┌─ DOCUMENT SEGMENT

Assume now that the category $\operatorname{\mathcal{C}}$ admits pushouts. We can then construct a $2$-category $\operatorname{Cospan}(\operatorname{\mathcal{C}})$ as follows:

  • The objects of $\operatorname{Cospan}(\operatorname{\mathcal{C}})$ are the objects of $\operatorname{\mathcal{C}}$.

  • For every pair of objects $X,Y \in \operatorname{\mathcal{C}}$, we define $\underline{\operatorname{Hom}}_{ \operatorname{Cospan}(\operatorname{\mathcal{C}})}(X,Y)$ to be the category $\operatorname{\mathcal{B}}_{X,Y}$; in particular, $1$-morphisms from $X$ to $Y$ in the $2$-category $\operatorname{Cospan}(\operatorname{\mathcal{C}})$ can be identified with cospans from $X$ to $Y$.

└─
┌─ SUPPLIED MATERIAL

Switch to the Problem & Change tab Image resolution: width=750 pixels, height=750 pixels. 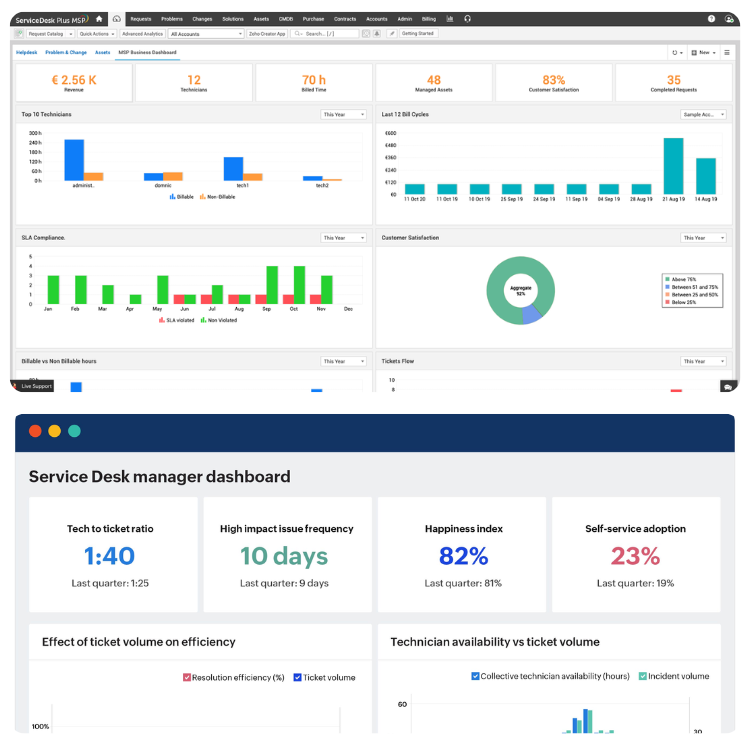(65, 52)
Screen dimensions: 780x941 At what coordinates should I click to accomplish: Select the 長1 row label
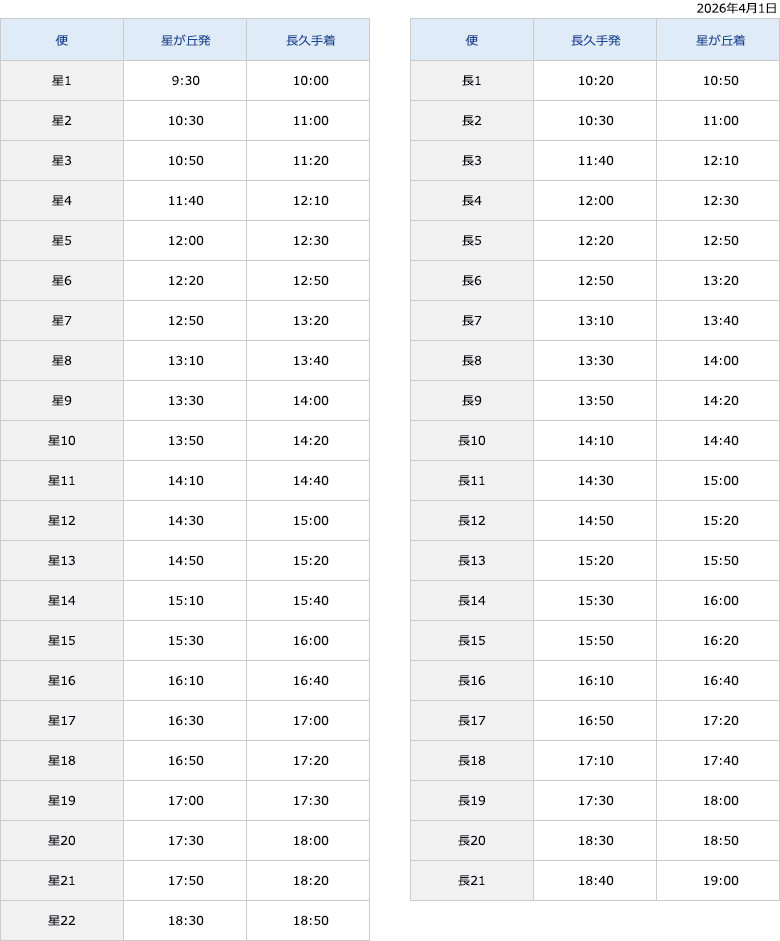pos(472,81)
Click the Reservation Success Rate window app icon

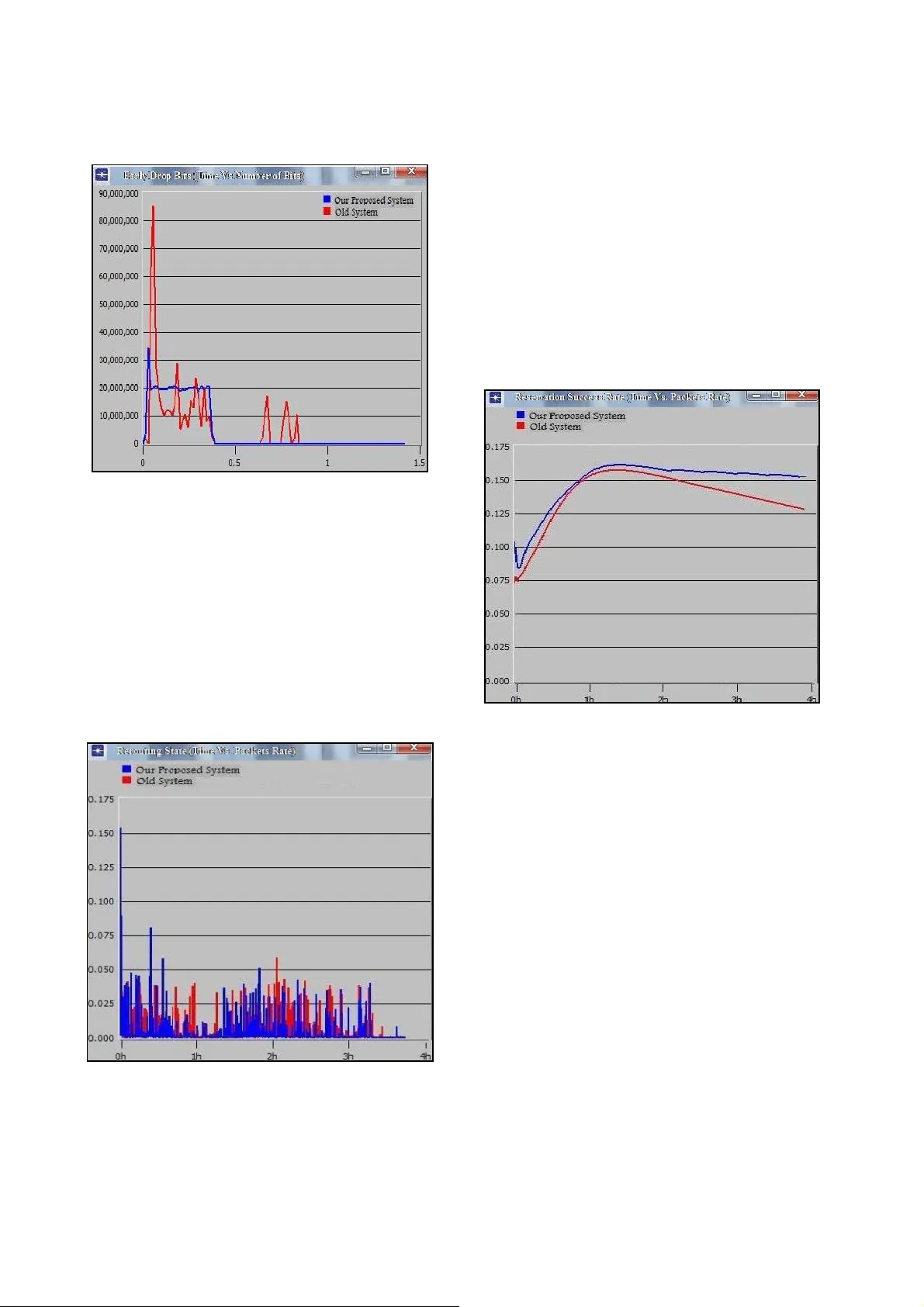pyautogui.click(x=495, y=398)
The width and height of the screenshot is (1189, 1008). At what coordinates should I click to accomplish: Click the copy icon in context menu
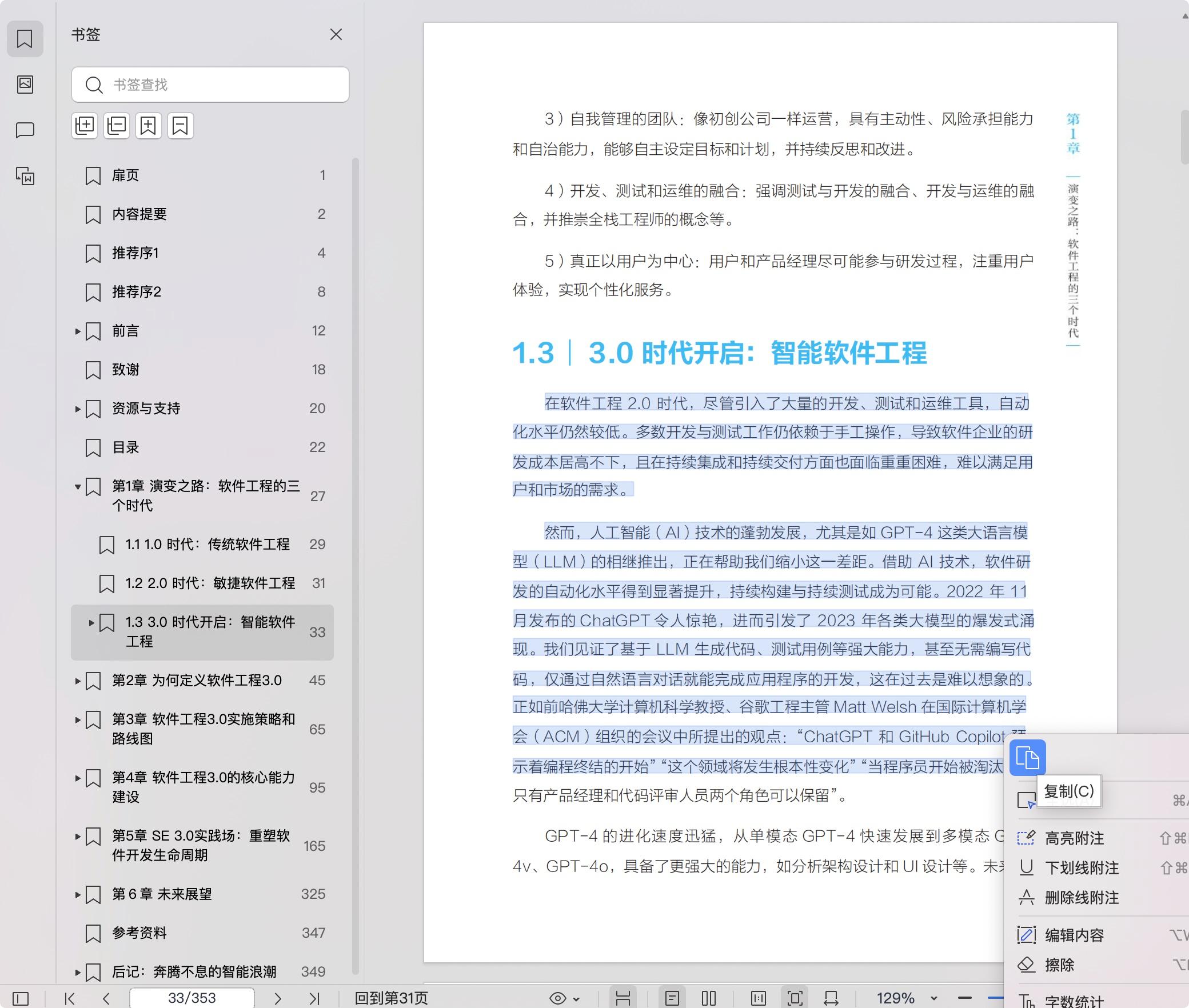[1027, 758]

└─

▸ EXERCISES
A. According to the cospan passage, what assumption makes it possible to construct the 2-category Cospan(C)? Answer in one to three sentences.
B. Write out the part of the cospan passage starting at "Assume now that" and ending at "from $X$ to $Y$.".
C. Continue the passage on the cospan 2-category from its last sentence.

▸ ANSWERS TO THE EXERCISES
A. The construction is possible because the category C is assumed to admit pushouts.

B.
Assume now that the category $\operatorname{\mathcal{C}}$ admits pushouts. We can then construct a $2$-category $\operatorname{Cospan}(\operatorname{\mathcal{C}})$ as follows:

  • The objects of $\operatorname{Cospan}(\operatorname{\mathcal{C}})$ are the objects of $\operatorname{\mathcal{C}}$.

  • For every pair of objects $X,Y \in \operatorname{\mathcal{C}}$, we define $\underline{\operatorname{Hom}}_{ \operatorname{Cospan}(\operatorname{\mathcal{C}})}(X,Y)$ to be the category $\operatorname{\mathcal{B}}_{X,Y}$; in particular, $1$-morphisms from $X$ to $Y$ in the $2$-category $\operatorname{Cospan}(\operatorname{\mathcal{C}})$ can be identified with cospans from $X$ to $Y$.

C.
  • For every triple of objects $X,Y,Z \in \operatorname{\mathcal{C}}$, the composition law

    \[ \circ : \underline{\operatorname{Hom}}_{\operatorname{Cospan}(\operatorname{\mathcal{C}})}( Y, Z) \times \underline{\operatorname{Hom}}_{\operatorname{Cospan}(\operatorname{\mathcal{C}})}( X, Y) \rightarrow \underline{\operatorname{Hom}}_{ \operatorname{Cospan}(\operatorname{\mathcal{C}})}( X, Z ) \]

    is given on objects by the construction $(C, B) \mapsto C \amalg _{Y} B$.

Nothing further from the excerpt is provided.